Following issue of the Green Paper on Transforming Public Procurement in December 2020, the Government has today published its response to the Green Paper. The government engaged with over 500 stakeholders in developing the proposals and received 619 responses to the consultation. You can read the full document here.
We will be posting more detail on what the proposed changes involve. In summary:
- The new legislation will provide for one single legal framework. There will be certain flexibilities retained for the utilities sector and specific security related exemptions for sensitive defence, security and civil procurement.
- The light touch regime will remain but with some amendments to improve its scope and application, for example, where service user choice is important in the contract being procured.
- The government intends to proceed with the three procedures outlined in the Green Paper – the open, flexible competitive and limited tendering procedures. The government intends to issue guidance to support use of the new competitive flexible procedure, for example by producing template options.
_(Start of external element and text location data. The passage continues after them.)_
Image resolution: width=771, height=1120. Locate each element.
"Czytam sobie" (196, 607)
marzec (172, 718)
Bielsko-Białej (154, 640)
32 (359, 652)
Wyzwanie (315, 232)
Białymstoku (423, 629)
- A new exclusions framework will be introduced making it clearer to identify suppliers that pose an unacceptable risk to the delivery of public contracts.
- There will be changes to increase transparency throughout the procurement lifecycle. Given concerns around increasing the burden on contracting authorities, the government will publish detailed guidance to support contracting authorities.
- The government does not intend to introduce an independent review body in the event of a dispute. However, it does intend to bolster the existing Public Procurement Review Service to be known as the Procurement Review Unit (PRU). The PRU will sit within the Cabinet Office and will investigate cases of poor policy and practice and make informal recommendations.
- The majority of the proposals relating to procurement challenges will not be taken forward. The government is exploring options to accelerate procurement challenges with the Ministry of Justice.
Draft legislation will be put before parliament when time allows. Once the Bill is passed, there will need to be secondary legislation to implement specific elements of the new regime. Implementation is expected in 2023 - at the earliest. Given the scope of the changes, the government intends to provide six months’ notice ahead of the new regime coming into force.
We will be commenting on the proposed changes in more detail in forthcoming weeks.